## TEXTE À LIRE

╔══

Selon la situation actuelle, le portail opérationnel des données de l’Agence des Nations Unies pour les réfugiés (UNHCR) indique que le nombre de réfugié.e.s et de personnes demandeuses d’asile d’Amérique centrale et du Mexique, à la fin de l’année 2022, était passé à 926 026. Proportionnellement, la promesse d’accueil du Canada de 4000 réfugié.e.s d’ici 2028 apparait donc inadaptée et dérisoire. Elle ne représente même pas 1% des demandes d’asile provenant de cette région. De plus, les données d’Immigration, Réfugiés et Citoyenneté Canada (IRCC) montrent que le nombre de personnes demandeuses d’asile qui arrivent à s’installer au pays est déplorable en comparaison aux demandes reçues. Les 4372 demandes d’asile des Amériques acceptées depuis 2023 font partie d’un total de plus de 25 000 demandes. Récemment, pour gérer ce volume élevé de demandes, le gouvernement canadien explore la possibilité d’imposer des restrictions d’entrée sur le territoire pour les personnes demandeuses d’asile d’origine mexicaine. Devant ces données, il est donc possible de remettre en question la réelle volonté du Canada de faire face aux enjeux humanitaires de cette crise migratoire.

╚══

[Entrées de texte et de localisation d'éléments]

╔══

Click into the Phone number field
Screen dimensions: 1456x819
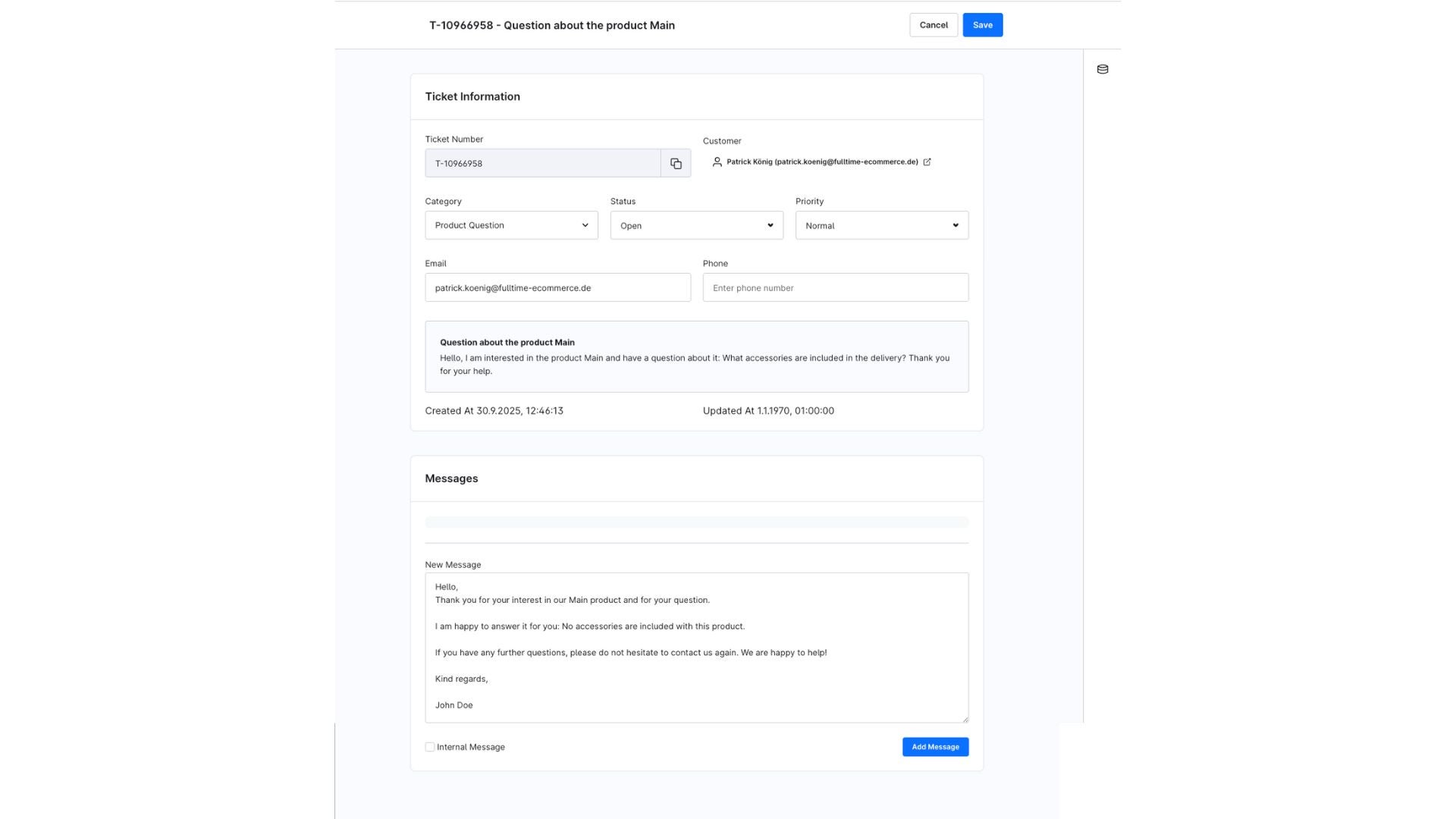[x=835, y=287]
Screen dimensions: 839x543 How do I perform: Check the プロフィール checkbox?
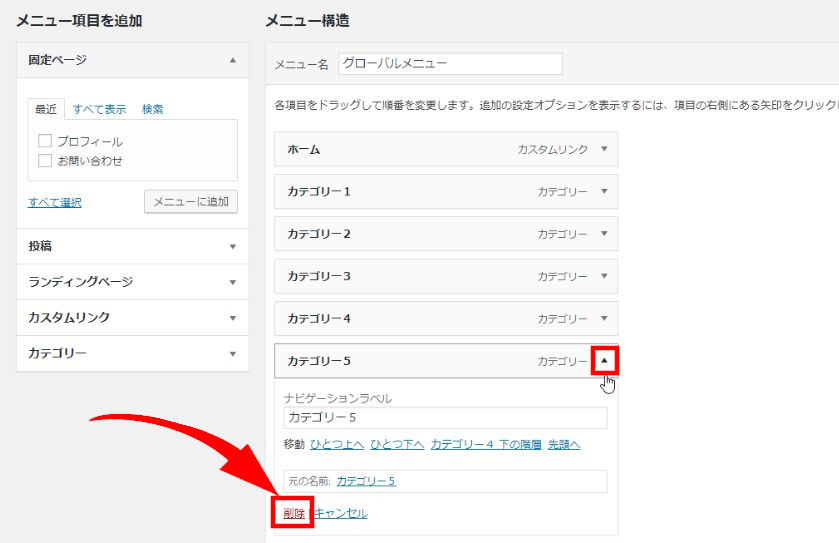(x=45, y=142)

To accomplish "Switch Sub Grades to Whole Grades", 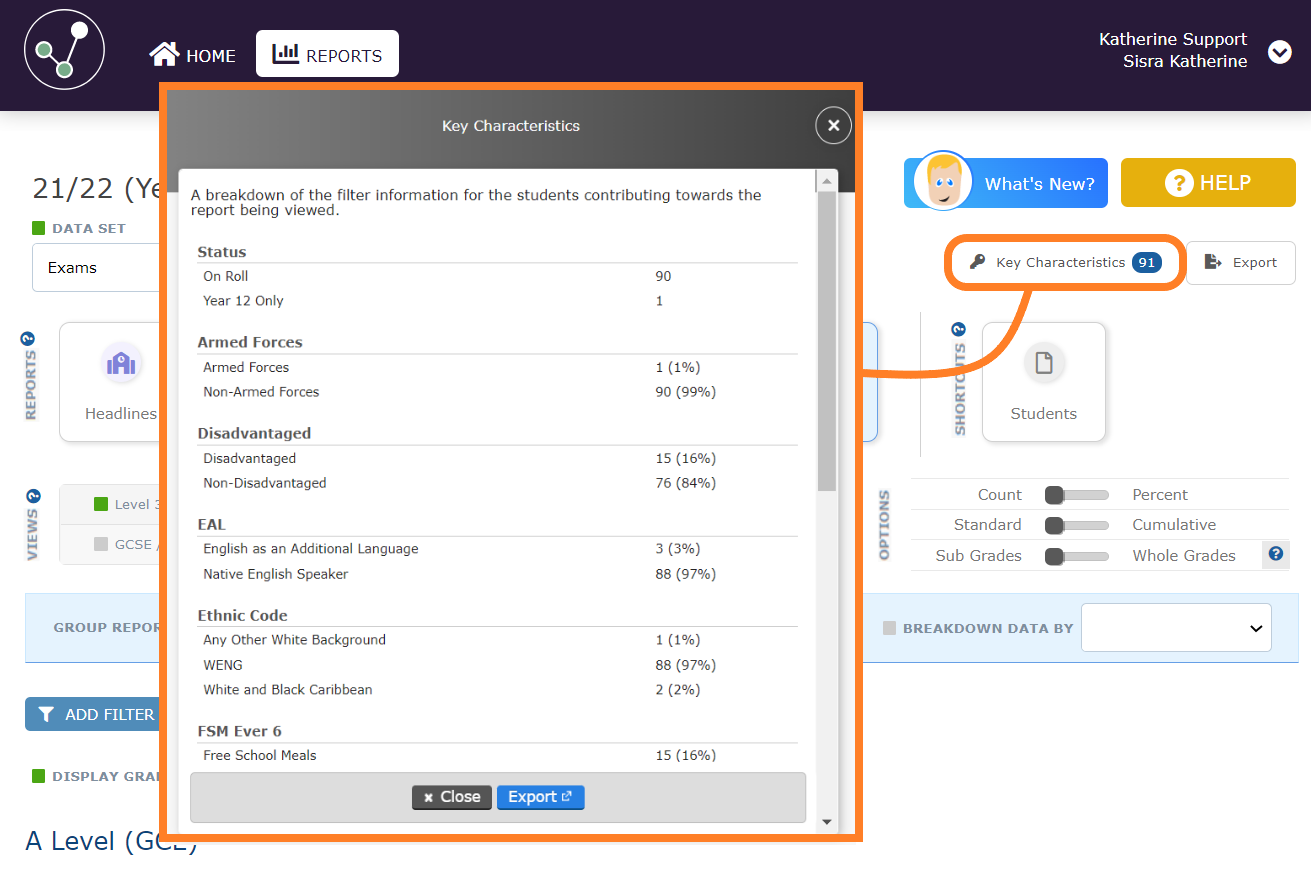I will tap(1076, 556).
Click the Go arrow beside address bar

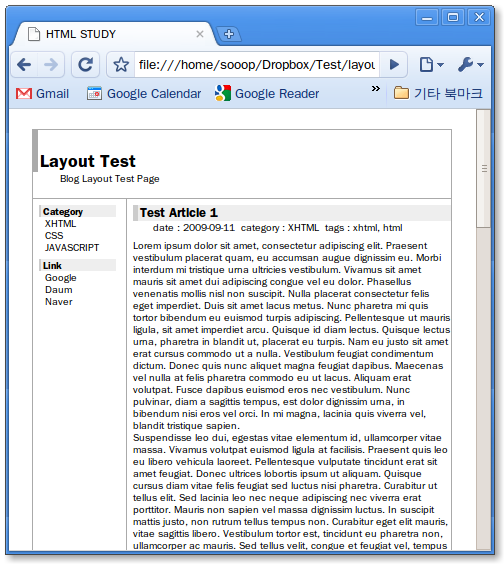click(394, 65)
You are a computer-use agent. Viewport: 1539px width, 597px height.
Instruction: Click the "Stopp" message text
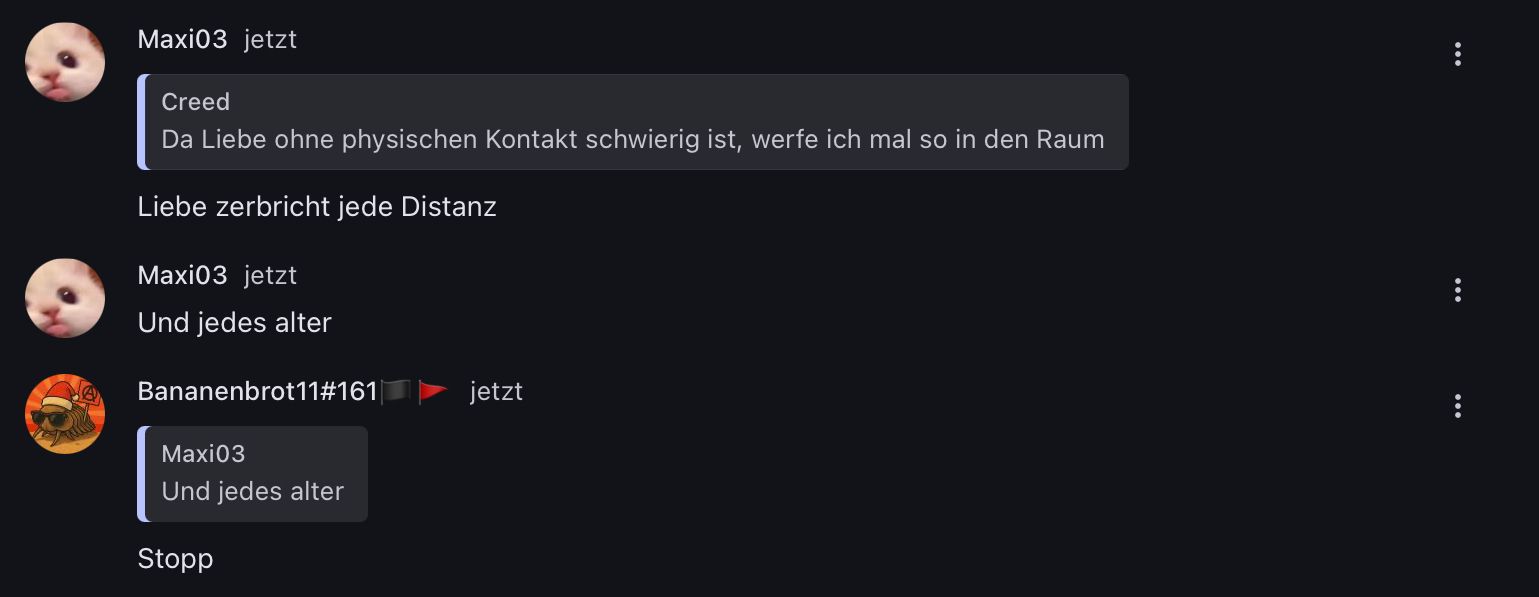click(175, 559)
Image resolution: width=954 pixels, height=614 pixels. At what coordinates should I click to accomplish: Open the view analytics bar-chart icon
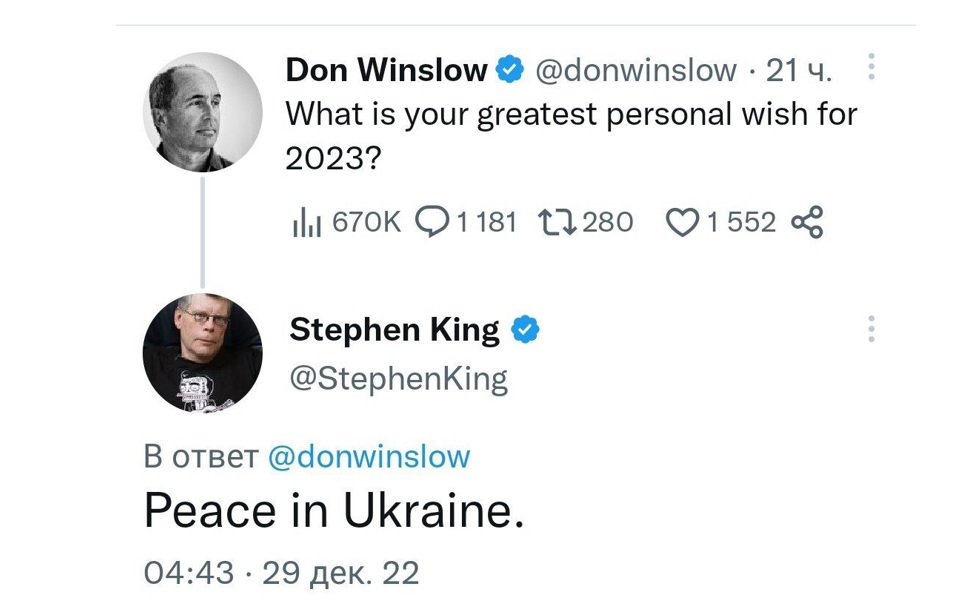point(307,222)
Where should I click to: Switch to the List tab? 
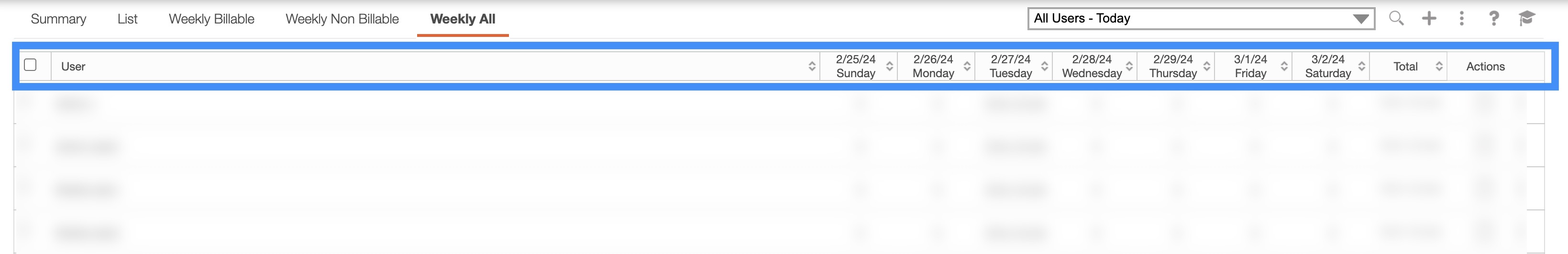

╚══

Reproduisez intégralement le texte plus haut sur l'accueil par le Canada des réfugié.e.s d'Amérique centrale et du Mexique.

Selon la situation actuelle, le portail opérationnel des données de l’Agence des Nations Unies pour les réfugiés (UNHCR) indique que le nombre de réfugié.e.s et de personnes demandeuses d’asile d’Amérique centrale et du Mexique, à la fin de l’année 2022, était passé à 926 026. Proportionnellement, la promesse d’accueil du Canada de 4000 réfugié.e.s d’ici 2028 apparait donc inadaptée et dérisoire. Elle ne représente même pas 1% des demandes d’asile provenant de cette région. De plus, les données d’Immigration, Réfugiés et Citoyenneté Canada (IRCC) montrent que le nombre de personnes demandeuses d’asile qui arrivent à s’installer au pays est déplorable en comparaison aux demandes reçues. Les 4372 demandes d’asile des Amériques acceptées depuis 2023 font partie d’un total de plus de 25 000 demandes. Récemment, pour gérer ce volume élevé de demandes, le gouvernement canadien explore la possibilité d’imposer des restrictions d’entrée sur le territoire pour les personnes demandeuses d’asile d’origine mexicaine. Devant ces données, il est donc possible de remettre en question la réelle volonté du Canada de faire face aux enjeux humanitaires de cette crise migratoire.